1: Message read from queue
1: Message read from queue
1: Message read from queue
1: Message read from queue
1: Message read from queue
2: Message deleted from queue in 20059 milliseconds
2: Message deleted from queue in 20098 milliseconds
2: Message deleted from queue in 20024 milliseconds
2: Message deleted from queue in 20035 milliseconds
2: Message deleted from queue in 20038 milliseconds

Note: The SQSThreadSafeIssue class requires Java 8 or higher along with the following libraries to compile and run. It uses the latest version of the Amazon AWS Java SDK 1.11.278 available from AWS (although not in mvnrepository.com yet):

Understanding the Problem
Now that we see messages are taking 20 seconds (the long polling time) to be deleted, the large number of messages in-flight makes total sense. If the messages are taking 20 seconds to be deleted, what we are seeing is the total number of in-flight messages over the last 20 second window waiting to be deleted, which is not a ‘true measure’ of in-flight messages actually being processed. The more threads you add, say 100-200, the more easily the issue becomes to reproduce. What’s especially interesting is that the polling threads don’t seem to be blocking each other. For example, if 50 messages come in at once and there are 100 threads available, then all 50 messages get read immediately, while not a single deleteMessage() is allowed through.

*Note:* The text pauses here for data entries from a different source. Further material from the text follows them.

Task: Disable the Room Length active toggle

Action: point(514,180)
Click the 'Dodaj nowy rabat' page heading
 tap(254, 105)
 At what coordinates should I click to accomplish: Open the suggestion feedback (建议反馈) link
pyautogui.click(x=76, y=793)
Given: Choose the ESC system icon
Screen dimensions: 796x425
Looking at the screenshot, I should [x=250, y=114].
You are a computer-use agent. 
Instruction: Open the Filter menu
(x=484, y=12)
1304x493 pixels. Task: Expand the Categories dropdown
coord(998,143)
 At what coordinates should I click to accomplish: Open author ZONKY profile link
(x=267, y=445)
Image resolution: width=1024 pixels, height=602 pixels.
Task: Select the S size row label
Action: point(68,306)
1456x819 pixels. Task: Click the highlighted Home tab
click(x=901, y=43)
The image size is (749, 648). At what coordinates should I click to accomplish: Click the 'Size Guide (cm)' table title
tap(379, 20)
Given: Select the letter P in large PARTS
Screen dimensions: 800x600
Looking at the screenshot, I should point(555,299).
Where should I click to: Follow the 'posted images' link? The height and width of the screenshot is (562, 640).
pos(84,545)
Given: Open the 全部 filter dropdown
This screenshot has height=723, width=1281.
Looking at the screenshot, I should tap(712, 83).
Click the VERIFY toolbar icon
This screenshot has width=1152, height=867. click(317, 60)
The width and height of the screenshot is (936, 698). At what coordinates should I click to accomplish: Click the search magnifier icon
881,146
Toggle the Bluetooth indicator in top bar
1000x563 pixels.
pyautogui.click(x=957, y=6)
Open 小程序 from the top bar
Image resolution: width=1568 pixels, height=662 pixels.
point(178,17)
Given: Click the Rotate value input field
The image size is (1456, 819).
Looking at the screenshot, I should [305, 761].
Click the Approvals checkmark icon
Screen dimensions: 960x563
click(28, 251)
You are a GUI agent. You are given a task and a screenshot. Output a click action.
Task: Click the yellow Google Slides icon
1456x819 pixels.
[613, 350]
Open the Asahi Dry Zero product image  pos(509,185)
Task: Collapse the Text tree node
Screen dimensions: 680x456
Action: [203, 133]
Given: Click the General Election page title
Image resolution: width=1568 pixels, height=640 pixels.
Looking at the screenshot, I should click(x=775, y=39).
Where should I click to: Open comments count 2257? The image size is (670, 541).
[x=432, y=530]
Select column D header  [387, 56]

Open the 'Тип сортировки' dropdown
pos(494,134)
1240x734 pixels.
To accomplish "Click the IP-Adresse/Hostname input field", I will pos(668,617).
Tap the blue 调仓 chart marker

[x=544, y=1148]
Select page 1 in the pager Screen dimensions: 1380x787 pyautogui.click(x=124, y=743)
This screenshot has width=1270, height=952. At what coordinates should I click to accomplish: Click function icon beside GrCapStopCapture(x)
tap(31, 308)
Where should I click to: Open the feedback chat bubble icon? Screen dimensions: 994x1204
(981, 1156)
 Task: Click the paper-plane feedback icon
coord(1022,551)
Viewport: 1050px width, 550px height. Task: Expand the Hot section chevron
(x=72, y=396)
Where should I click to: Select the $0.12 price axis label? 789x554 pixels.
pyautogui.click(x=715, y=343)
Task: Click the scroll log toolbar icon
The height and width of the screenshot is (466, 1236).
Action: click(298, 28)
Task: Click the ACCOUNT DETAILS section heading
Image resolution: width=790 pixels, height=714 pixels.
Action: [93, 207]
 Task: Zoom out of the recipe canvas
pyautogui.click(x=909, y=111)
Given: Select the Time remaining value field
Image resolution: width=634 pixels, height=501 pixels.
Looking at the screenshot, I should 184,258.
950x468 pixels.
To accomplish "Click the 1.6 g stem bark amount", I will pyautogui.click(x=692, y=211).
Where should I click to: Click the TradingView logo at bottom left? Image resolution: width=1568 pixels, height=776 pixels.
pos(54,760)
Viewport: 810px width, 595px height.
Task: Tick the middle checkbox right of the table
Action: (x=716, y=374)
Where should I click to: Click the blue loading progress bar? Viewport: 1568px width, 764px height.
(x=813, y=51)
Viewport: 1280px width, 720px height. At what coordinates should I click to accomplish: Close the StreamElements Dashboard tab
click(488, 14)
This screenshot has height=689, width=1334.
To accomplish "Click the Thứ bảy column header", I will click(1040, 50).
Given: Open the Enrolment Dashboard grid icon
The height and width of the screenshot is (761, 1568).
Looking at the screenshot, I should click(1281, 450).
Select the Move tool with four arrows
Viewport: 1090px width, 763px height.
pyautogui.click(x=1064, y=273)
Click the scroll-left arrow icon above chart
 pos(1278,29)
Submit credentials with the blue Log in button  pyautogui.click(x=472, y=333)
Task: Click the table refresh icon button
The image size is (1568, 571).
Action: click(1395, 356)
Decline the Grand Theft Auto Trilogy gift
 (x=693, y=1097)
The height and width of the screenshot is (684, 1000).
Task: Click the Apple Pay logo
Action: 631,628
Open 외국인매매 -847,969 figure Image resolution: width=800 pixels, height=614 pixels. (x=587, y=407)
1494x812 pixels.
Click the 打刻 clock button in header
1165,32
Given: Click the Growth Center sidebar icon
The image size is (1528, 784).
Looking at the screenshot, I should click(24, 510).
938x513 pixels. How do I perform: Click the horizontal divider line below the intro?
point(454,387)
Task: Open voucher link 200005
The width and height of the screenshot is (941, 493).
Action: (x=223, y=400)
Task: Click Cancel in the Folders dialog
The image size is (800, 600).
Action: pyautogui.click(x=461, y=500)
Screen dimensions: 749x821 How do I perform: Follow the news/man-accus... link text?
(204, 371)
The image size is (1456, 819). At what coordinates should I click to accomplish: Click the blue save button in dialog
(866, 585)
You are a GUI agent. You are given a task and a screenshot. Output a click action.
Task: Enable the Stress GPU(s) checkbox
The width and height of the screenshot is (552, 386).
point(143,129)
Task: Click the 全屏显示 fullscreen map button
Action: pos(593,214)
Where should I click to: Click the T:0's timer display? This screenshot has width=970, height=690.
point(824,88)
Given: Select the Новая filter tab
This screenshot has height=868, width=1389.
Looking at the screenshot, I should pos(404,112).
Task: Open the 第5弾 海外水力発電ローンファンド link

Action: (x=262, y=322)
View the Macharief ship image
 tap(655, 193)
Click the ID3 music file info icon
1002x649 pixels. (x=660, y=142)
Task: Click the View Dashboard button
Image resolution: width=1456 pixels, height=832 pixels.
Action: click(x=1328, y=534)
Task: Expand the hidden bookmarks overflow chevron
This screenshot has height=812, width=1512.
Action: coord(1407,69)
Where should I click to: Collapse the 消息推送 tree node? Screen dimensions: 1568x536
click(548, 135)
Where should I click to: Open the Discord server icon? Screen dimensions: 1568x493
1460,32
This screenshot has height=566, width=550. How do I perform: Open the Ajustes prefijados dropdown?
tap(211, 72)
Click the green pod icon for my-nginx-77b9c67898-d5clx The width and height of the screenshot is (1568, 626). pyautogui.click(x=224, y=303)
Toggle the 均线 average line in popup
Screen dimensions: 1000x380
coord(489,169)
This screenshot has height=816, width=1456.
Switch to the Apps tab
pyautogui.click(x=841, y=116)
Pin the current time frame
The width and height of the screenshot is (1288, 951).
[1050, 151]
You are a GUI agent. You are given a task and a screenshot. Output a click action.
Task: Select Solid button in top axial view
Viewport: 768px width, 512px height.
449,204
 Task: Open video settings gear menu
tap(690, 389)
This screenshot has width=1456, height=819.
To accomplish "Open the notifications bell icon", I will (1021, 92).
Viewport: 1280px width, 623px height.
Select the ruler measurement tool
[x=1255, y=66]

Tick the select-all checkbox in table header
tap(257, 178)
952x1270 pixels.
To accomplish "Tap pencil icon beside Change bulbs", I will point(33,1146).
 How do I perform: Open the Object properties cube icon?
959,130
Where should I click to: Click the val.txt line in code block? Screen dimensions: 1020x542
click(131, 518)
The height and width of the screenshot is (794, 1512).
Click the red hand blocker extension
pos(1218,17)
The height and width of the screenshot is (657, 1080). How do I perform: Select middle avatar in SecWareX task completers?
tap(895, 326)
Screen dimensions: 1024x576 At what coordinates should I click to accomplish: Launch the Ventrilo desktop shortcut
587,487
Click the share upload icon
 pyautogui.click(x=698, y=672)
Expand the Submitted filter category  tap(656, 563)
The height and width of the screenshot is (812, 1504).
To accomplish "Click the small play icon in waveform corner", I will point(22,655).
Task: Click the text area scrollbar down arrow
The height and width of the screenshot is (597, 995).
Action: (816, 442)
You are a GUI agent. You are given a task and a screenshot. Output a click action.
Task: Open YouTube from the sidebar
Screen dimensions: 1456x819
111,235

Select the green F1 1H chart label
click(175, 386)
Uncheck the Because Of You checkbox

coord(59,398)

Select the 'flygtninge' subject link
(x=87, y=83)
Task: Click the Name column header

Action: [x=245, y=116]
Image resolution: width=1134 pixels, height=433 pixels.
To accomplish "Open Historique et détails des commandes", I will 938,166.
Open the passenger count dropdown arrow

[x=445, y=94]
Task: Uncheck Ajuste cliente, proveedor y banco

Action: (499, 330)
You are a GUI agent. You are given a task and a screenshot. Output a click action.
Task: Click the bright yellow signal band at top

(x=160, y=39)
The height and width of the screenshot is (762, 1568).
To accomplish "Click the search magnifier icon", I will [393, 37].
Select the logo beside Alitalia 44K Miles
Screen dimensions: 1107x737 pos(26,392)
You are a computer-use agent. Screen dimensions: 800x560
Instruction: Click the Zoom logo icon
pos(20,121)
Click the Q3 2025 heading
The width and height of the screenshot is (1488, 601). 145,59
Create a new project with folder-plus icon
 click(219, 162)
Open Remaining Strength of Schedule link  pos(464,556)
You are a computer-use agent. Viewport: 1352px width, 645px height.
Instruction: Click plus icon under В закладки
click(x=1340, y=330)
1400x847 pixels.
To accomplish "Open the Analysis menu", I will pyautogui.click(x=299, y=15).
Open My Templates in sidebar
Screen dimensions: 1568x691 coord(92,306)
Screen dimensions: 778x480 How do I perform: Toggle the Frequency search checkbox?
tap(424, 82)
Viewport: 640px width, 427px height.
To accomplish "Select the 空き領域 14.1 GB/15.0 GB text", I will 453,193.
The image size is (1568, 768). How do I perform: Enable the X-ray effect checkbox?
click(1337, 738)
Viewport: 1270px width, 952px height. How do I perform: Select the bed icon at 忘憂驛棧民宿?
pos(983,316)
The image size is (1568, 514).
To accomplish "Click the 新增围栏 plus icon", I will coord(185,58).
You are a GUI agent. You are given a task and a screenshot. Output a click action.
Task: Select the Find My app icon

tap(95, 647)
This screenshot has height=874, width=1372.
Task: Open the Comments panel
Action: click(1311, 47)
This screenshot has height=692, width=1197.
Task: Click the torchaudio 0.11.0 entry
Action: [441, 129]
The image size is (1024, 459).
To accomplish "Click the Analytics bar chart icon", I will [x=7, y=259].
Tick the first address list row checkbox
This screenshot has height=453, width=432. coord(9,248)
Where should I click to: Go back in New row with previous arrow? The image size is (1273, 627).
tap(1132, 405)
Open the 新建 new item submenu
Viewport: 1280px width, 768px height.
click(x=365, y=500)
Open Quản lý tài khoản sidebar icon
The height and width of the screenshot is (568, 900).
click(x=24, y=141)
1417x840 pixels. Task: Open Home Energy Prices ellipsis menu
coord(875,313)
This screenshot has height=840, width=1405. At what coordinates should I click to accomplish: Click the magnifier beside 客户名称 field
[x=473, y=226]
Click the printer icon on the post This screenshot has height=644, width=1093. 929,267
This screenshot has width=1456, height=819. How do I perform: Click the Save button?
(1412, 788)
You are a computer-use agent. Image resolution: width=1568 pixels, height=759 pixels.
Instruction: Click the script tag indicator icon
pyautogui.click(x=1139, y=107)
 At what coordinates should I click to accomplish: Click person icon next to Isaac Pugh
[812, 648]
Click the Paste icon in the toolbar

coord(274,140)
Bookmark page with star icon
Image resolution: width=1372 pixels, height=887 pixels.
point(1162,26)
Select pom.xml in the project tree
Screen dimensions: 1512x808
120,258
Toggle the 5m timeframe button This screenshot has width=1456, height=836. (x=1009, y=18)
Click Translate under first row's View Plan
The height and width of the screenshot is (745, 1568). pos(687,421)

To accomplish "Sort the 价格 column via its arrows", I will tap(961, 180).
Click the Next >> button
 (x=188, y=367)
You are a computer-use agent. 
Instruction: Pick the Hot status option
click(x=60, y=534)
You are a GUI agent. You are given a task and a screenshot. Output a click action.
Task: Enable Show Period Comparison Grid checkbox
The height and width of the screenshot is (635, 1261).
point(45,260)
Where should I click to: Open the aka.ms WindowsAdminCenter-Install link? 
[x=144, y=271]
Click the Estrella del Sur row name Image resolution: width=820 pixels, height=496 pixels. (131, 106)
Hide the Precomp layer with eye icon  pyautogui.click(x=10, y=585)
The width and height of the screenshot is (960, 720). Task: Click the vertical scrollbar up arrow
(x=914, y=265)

So where does the Problem lie? That’s easy. Despite being advertised as @ThreadSafe in the API documentation, the AmazonSQS client is certainly not thread-safe and appears to have a maximum number of connections available. While I imagine this doesn’t come up often when using the default short-polling, it is not difficult to reproduce this problem when long-polling is enabled in a multi-threaded environment.

Finding a Solution
The solution? Oh, that’s trivial. So trivial, I was tempted to leave as an exercise to the reader! But since I’m hoping AWS developers will read article and fully understand the bug, so they can apply a patch, here goes….

You just need to create two AmazonSQS instances in the constructor of SQSThreadSafeIssue, one for reading (Line 21) and one for deleting (Line 26). Once you have two distinct clients, the deletes all happen within a few milliseconds. Once applied to the original project I was working on, the number of in-flight messages dropped significantly to a number that was far more expected.

Although this work-around fix is easy to apply, it should not be necessary, aka you should be able to reuse the same client. In fact, AWS documentation often encourages you to do so. The fact that the Amazon SQS client is not thread-safe when long polling is enabled is a very serious issue, one I’m hoping AWS will resolve in a timely manner!